The degree to which an individual wants some good or service will have an obvious effect on the price he will pay to acquire it. The more he wants something, the higher price he will be willing to pay. Since the key to understanding the wants and preferences of consumers is market prices and since market prices are unavailable in a system like socialism that abolishes markets, the socialist planners are in obvious trouble when it comes to supplying the wants and needs of consumers. Of course, when economic socialism is married to political tyranny, the desires of the individuals forced to live under such a system do not matter.

But economic planners in a socialist system have other problems. They are cut off from the information required to set rational prices for the goods they sell. Imagine that you’re the manager of a factory operating under a socialist system. Suppose your factory produces 1,000 widgets a day. One of your problems is to decide what price to charge for your widgets. But to do this rationally, in a non-arbitrary manner, you must first have access to various kinds of information. You can hardly know what selling price to place on each widget until you first know how much it cost to make it. But under socialism, such information is not available since the government owns the land, the raw materials, the machinery, the factory, the utilities, and everything else. Under such a system, it is impossible to know the cost of producing economic goods. And if you cannot know the cost, then you cannot know what price to offer the good at. What industries located in socialist states typically do is investigate what similar products are selling for in non-socialist economies.

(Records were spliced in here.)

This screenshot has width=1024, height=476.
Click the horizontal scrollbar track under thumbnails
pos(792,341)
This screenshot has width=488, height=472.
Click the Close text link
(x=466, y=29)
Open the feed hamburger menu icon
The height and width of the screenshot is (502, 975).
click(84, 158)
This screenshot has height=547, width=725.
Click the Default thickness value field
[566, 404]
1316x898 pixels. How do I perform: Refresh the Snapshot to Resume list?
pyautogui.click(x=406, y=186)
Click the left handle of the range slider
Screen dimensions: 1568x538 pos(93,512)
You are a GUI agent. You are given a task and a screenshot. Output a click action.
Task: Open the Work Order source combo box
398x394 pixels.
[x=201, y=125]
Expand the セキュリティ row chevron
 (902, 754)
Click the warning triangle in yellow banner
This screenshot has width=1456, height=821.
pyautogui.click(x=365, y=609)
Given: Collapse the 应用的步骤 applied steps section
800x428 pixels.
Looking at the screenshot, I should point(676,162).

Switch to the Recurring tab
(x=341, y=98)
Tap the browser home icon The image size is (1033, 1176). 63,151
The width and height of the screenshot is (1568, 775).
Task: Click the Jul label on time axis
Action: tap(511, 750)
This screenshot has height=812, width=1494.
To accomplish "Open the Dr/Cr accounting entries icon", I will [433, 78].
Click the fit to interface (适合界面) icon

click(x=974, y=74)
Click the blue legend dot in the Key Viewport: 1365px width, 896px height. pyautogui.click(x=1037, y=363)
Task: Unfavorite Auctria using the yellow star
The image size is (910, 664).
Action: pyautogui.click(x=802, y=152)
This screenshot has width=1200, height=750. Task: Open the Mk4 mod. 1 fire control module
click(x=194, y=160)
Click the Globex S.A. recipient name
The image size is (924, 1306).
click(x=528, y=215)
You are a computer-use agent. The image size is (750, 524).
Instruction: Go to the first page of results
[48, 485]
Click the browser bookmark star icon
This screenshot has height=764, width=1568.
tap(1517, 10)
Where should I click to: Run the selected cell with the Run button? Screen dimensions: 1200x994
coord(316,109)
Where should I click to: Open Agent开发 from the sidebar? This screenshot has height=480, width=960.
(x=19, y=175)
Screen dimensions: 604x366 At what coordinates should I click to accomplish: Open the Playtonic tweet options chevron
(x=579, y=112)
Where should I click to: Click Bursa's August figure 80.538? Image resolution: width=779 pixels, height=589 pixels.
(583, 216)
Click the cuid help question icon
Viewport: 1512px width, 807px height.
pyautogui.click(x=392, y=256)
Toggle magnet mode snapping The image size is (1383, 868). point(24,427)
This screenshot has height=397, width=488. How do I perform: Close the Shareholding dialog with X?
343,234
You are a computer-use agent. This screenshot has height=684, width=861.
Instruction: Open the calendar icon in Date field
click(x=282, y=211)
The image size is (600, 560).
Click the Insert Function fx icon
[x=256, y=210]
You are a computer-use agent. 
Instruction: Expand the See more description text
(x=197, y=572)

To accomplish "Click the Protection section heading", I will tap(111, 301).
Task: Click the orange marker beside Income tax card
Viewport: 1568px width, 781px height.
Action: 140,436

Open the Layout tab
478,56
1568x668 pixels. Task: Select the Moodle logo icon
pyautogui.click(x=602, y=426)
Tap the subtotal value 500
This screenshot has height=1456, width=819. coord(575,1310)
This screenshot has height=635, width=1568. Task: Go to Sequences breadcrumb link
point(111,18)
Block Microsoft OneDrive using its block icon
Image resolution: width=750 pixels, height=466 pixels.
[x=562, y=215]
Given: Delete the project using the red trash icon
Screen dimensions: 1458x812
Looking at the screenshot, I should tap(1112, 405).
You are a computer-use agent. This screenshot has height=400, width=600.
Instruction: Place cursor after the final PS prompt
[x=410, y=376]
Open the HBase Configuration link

Economic Uncertainty and Capitalism

Rational economic activity is impossible without certain kinds of information. Access to that information is hindered by the fact that economic value is a function of the subjective value that individual people impute to economic goods. One of the more important functions of a market system is the steady supply of information it provides about these subjective preferences by means of rising and falling prices. One of the ironies of socialism is the fact that socialists need capitalism to survive. Once we recognize all this, we can more easily understand not only why socialism does not work, but also why it cannot work.